_TRY IT_: Word for word, return the lines below from the first through the line that has "You are a GUI", dropping the pictures.

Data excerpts

::::::::::

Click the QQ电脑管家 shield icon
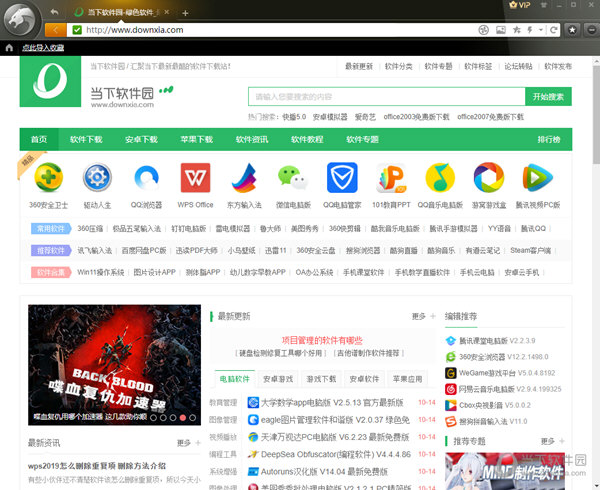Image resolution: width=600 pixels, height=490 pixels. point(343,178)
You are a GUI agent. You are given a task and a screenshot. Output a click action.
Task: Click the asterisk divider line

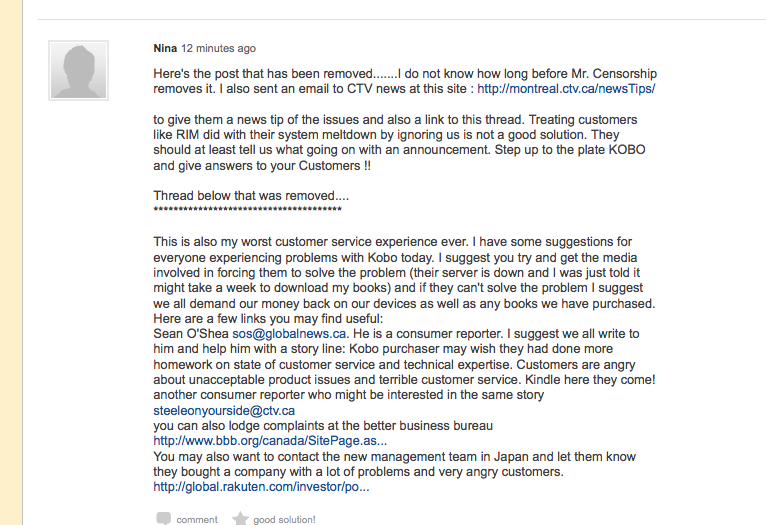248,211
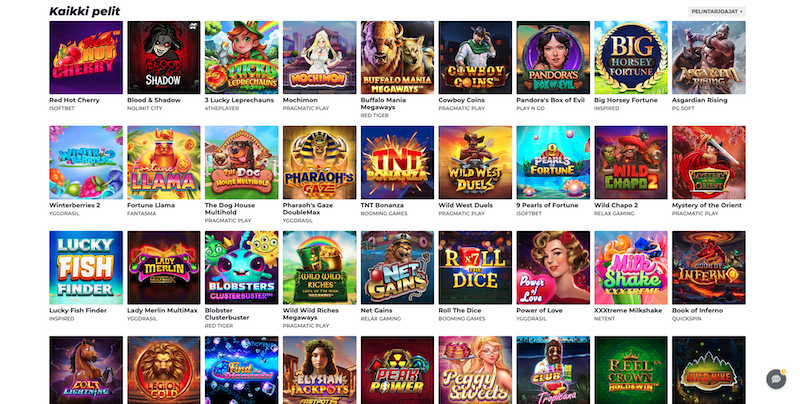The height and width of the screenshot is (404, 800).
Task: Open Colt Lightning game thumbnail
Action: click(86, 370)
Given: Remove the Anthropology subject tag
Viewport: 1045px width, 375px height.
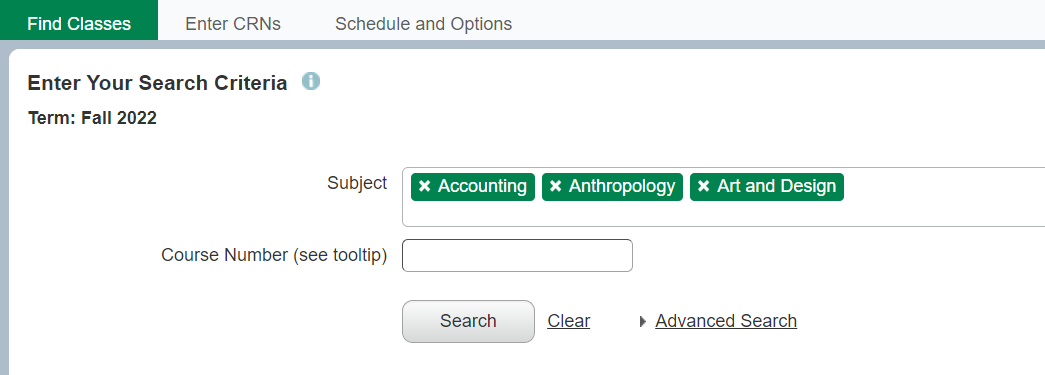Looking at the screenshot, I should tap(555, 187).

::::::::::

_ANSWER SECTION_:
Click the QQ电脑管家 shield icon
Image resolution: width=600 pixels, height=490 pixels. point(343,178)
You are a GUI agent. You are given a task and a screenshot. Output a click action.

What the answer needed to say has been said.